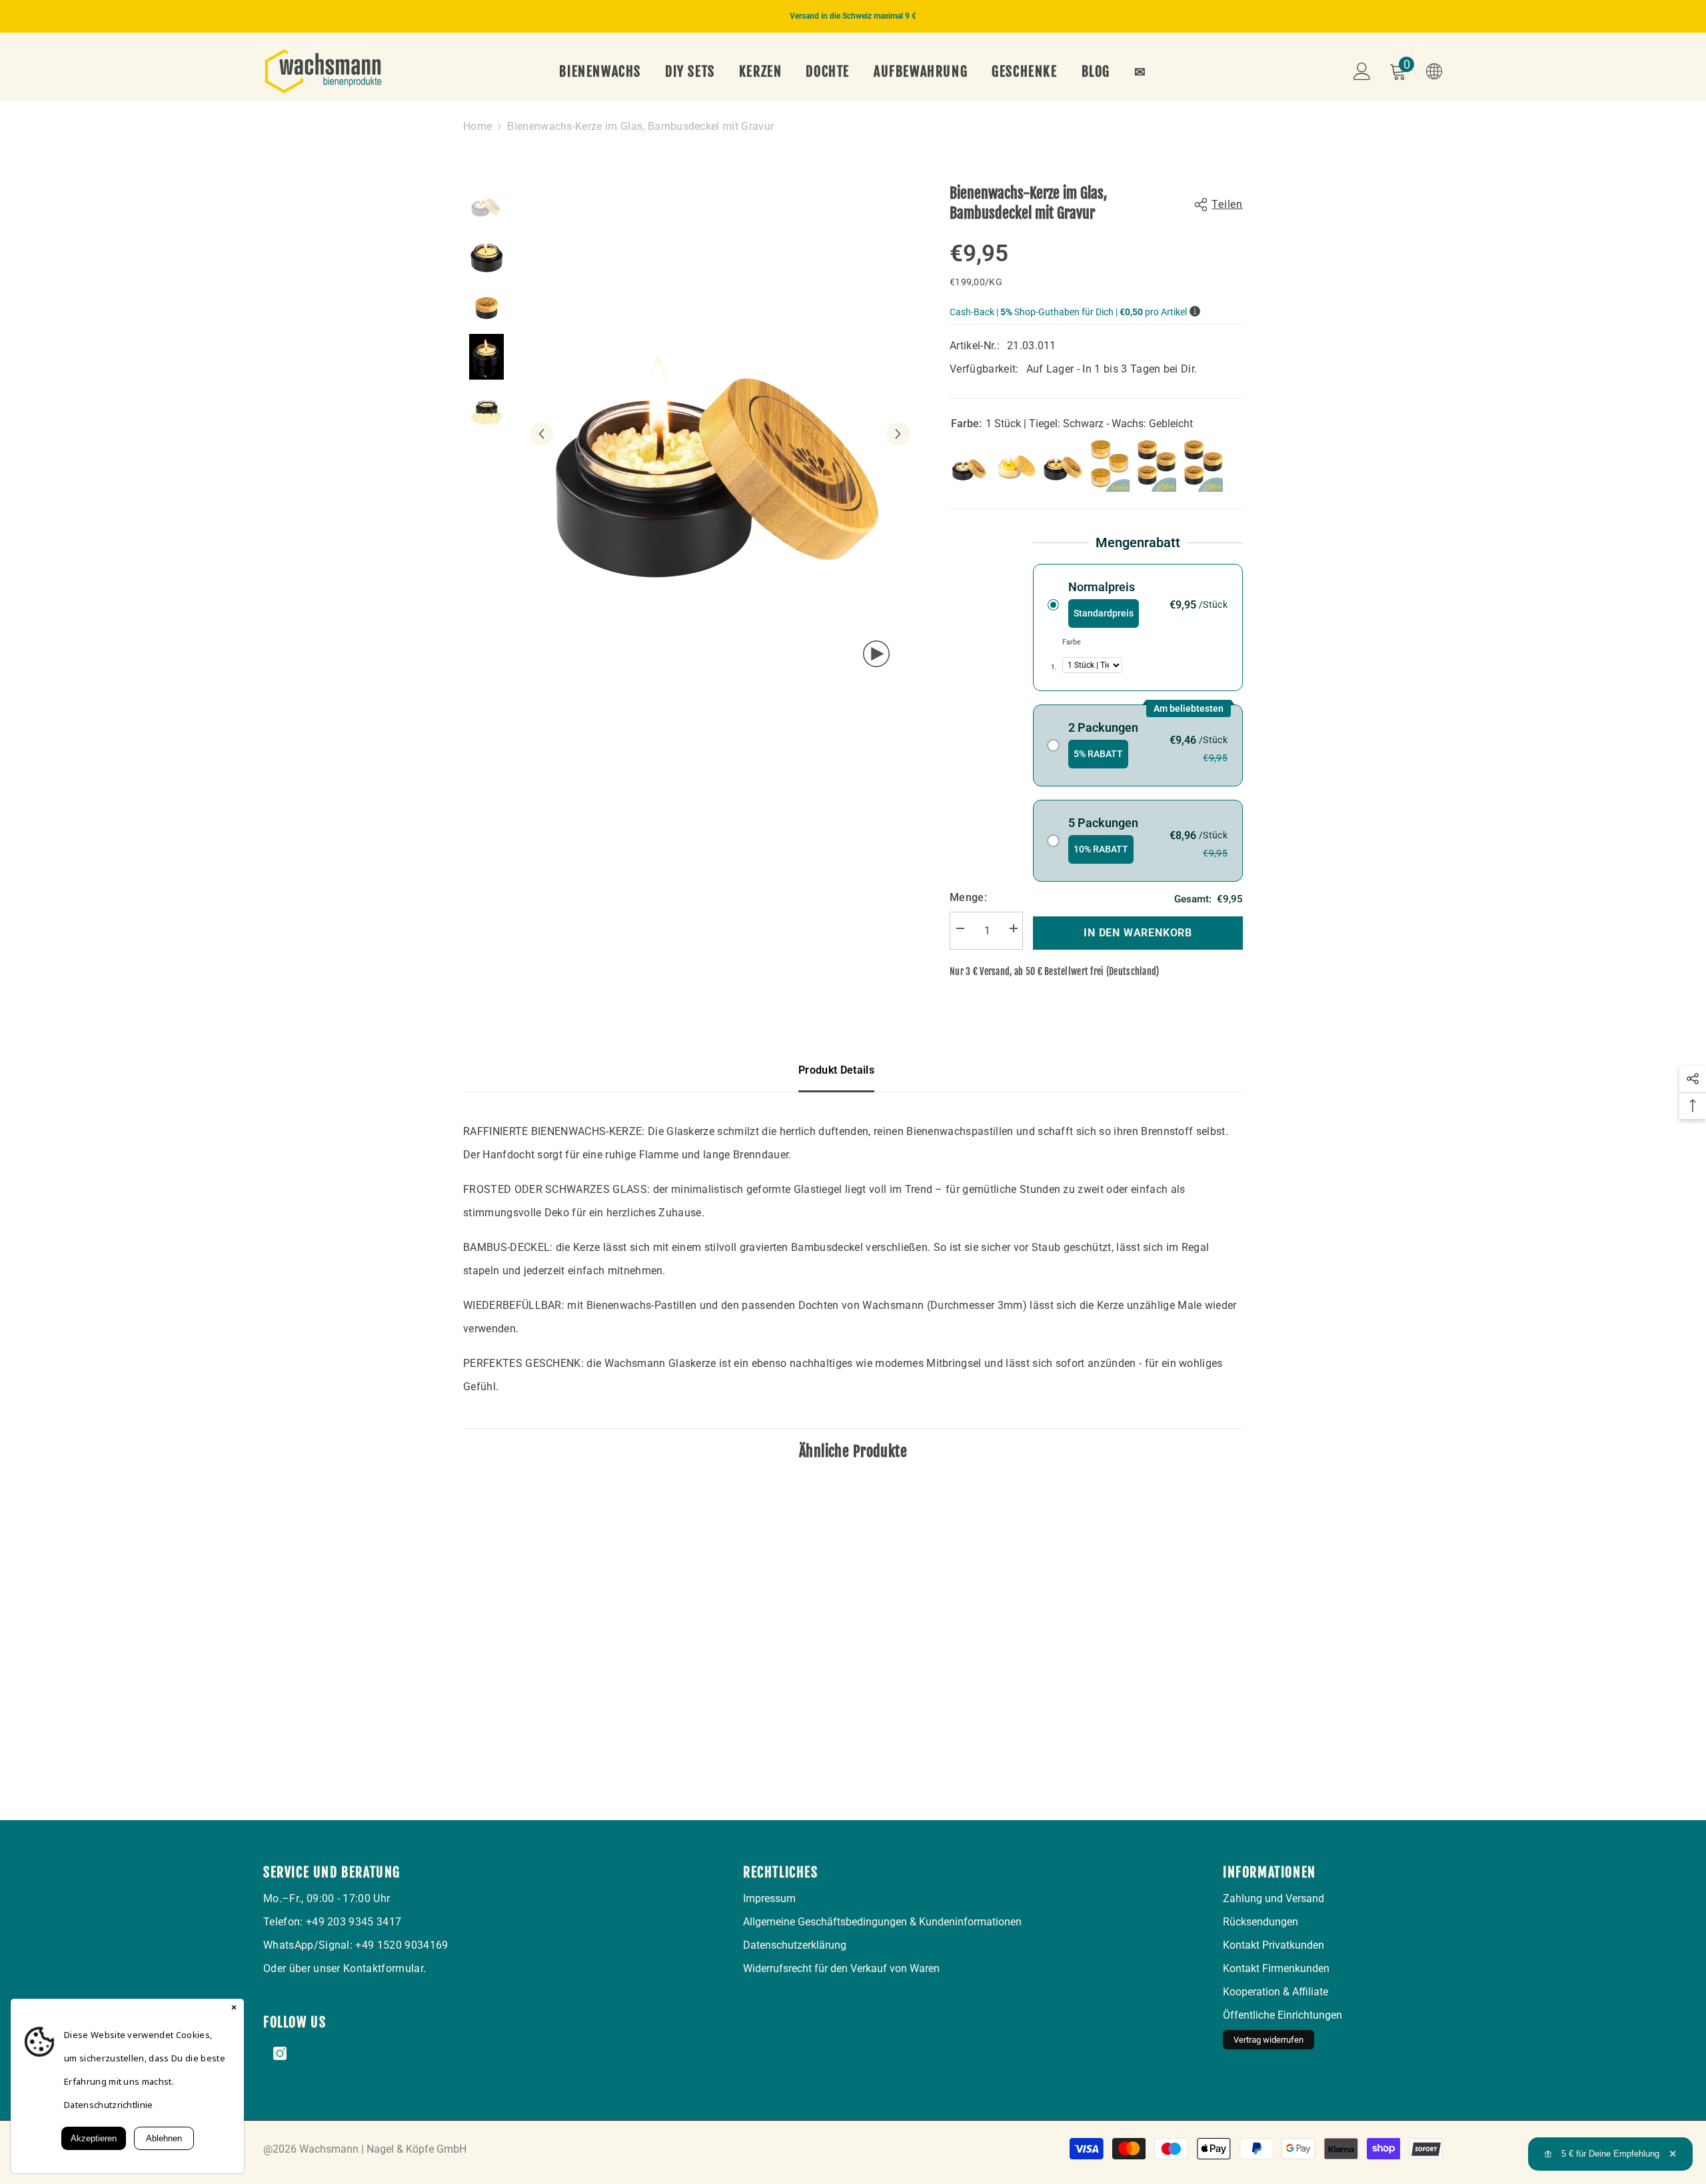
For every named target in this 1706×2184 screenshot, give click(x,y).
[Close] (234, 2008)
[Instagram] (280, 2053)
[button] (541, 433)
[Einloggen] (1362, 71)
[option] (853, 16)
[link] (533, 1682)
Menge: (968, 897)
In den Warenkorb (1138, 932)
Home (477, 126)
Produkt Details (836, 1070)
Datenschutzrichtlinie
● ● ● ● ● ● ●
Where an entry holds an image, drop the image and copy the remaining text exactly.

### [Task solution]
For every named target in this 1706×2184 screenshot, give click(x,y).
[Close] (234, 2008)
[Instagram] (280, 2053)
[button] (541, 433)
[Einloggen] (1362, 71)
[option] (853, 16)
[link] (533, 1682)
Menge: (968, 897)
In den Warenkorb (1138, 932)
Home (477, 126)
Produkt Details (836, 1070)
Datenschutzrichtlinie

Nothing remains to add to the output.